# [What the exercise asks]
Starting at the line that contains "Given: Click the date", copy every line through the end of the listing below exactly, and copy nothing else.

# [Record set]
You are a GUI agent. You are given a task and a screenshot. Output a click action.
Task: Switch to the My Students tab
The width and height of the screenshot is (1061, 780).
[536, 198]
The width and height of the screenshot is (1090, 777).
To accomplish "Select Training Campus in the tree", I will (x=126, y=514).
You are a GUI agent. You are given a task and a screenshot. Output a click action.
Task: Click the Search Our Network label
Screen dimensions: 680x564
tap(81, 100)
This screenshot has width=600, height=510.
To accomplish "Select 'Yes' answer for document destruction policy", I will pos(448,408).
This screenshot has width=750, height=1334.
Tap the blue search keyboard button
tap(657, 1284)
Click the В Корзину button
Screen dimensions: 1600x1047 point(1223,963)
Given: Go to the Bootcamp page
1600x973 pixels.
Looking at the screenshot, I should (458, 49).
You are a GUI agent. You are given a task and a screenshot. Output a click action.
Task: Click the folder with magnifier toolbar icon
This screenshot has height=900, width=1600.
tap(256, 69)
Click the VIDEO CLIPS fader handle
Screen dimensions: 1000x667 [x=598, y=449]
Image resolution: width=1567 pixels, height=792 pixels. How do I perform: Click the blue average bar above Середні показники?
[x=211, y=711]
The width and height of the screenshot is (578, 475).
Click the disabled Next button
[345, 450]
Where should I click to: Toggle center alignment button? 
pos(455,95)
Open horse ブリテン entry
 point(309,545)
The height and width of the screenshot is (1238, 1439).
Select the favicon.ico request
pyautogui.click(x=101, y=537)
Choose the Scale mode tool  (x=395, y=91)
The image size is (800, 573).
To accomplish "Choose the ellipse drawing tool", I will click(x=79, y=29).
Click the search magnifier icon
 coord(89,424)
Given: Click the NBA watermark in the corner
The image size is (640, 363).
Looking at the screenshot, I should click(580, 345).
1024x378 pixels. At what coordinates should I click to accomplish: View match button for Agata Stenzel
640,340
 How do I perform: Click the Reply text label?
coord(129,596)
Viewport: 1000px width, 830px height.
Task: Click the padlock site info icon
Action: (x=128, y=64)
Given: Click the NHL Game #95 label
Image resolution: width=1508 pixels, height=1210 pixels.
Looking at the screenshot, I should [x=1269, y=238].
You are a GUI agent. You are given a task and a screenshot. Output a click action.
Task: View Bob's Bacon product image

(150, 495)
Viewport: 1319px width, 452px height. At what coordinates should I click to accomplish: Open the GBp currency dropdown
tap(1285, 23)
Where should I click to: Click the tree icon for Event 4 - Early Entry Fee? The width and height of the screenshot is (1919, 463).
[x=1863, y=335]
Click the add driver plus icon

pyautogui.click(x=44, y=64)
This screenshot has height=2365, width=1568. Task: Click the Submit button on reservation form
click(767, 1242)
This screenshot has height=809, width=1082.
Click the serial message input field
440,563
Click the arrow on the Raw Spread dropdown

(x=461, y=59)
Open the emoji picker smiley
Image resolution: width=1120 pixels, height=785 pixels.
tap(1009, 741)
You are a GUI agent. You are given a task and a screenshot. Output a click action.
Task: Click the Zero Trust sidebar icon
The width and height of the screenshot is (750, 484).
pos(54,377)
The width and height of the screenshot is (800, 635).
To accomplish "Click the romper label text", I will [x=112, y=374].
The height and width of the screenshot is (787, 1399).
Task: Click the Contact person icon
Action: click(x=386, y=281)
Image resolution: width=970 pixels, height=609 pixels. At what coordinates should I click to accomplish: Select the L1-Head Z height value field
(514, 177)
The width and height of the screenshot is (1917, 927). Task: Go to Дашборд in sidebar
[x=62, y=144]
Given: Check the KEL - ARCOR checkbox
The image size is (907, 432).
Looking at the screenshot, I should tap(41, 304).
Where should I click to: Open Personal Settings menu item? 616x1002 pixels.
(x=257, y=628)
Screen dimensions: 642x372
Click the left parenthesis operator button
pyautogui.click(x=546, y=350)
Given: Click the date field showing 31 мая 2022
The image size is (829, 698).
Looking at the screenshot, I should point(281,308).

# [Solution for this problem]
Given: Click the date field showing 31 мая 2022
The image size is (829, 698).
Looking at the screenshot, I should point(281,308).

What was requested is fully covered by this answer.